The 2,400‐metre thick Hamersley Group is characterised by its 900 m of banded iron formation, and is the middle of three constituent groups of the Mt Bruce Supergroup, which forms the contents of the 2,300–1,800 m.y. old Hamersley Basin. The Hamersley Basin initially covered about 150,000 km² of northwestern Australia, and in its present widespread outcrop, the Mt Bruce Supergroup is mostly little disturbed or metamorphosed. Within one iron formation unit 142 m thick, the Dales Gorge Member of the Brockman Iron Formation, within the Hamersley Group, there are three scales of stratification, termed macrobanding, mesobanding (the normal ‘banding’ of banded iron formation) and microbanding. Microbands are thin (0.2–2.0 mm) regular laminae, alternately rich and poor in iron, within chert mesobands. Microbands, mesobands and macrobands may all be correlated over the whole of the present outcrop. Microbands are believed to result from annual seasonal control of the primary precipitation in the basin, while alternations between microbanded chert mesobands and the adjacent non‐microbanded chert‐matrix are thought to reflect a 25‐year environment cyclicity. There is also a higher‐order cyclicity. The microbands are chemical evaporitic varves. There are many published accounts of modern non‐glacial varves of a similar order of thickness whose identity as varves is established by direct evidence. Many of these are couplets of laminae, one half being largely organogenic, and similarly structured couplets have been widely accepted as varves in descriptions of Phanerozoic rocks. Evaporitic laminae have also been so accepted, although there are no exact modern analogues. Microbands are closely similar to these in geometry, and all varves are characteristically regular.
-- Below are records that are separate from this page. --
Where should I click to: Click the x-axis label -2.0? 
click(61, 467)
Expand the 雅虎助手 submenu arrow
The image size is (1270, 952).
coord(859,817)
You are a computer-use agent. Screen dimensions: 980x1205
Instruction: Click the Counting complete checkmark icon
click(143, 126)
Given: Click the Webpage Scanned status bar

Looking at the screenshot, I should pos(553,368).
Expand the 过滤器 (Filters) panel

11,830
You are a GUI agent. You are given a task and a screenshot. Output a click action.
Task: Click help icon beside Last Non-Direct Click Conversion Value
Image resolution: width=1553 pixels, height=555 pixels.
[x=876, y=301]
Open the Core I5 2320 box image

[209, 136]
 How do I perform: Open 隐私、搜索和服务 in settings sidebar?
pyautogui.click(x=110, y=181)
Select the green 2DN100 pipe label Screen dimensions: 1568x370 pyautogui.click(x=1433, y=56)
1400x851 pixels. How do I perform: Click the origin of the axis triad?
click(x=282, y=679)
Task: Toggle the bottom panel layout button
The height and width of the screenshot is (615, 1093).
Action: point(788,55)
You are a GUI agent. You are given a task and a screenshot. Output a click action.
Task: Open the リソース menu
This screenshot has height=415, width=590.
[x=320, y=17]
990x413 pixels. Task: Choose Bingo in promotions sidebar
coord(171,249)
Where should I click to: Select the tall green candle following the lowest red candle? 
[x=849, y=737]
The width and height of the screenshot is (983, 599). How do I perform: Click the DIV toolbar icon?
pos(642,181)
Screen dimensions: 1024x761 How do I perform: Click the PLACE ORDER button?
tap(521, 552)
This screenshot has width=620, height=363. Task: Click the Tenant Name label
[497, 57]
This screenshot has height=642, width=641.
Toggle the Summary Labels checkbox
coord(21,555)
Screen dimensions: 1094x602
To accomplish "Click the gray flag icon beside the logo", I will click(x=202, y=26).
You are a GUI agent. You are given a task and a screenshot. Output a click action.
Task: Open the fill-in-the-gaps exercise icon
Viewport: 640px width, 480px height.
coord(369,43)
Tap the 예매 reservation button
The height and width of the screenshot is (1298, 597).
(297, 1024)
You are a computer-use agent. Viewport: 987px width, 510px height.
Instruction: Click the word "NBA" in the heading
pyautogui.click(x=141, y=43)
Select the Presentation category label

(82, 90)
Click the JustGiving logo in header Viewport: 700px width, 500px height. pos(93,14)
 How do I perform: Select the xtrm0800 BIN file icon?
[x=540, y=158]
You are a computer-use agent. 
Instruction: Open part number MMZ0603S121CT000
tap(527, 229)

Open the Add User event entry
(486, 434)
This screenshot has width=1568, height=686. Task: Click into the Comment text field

Secular variations in all depositional environments are likely to be related, in the absence of major tectonic changes, to variations in the total annual receipt of solar radiation. The controls of insolation are well known, but their past variation is only usefully calculable back to 1 m.y. Variations of these controls, and especially of rotational obliquity, outside the Pleistocene limits, seems to be the most likely source of an explanation for the various depositional cyclicities of the Dales Gorge Member. The history of Earth's revolution around the Sun (Revolution in Earth History) is a topic concerning which much evidence still remains to be read directly from the stratigraphic record.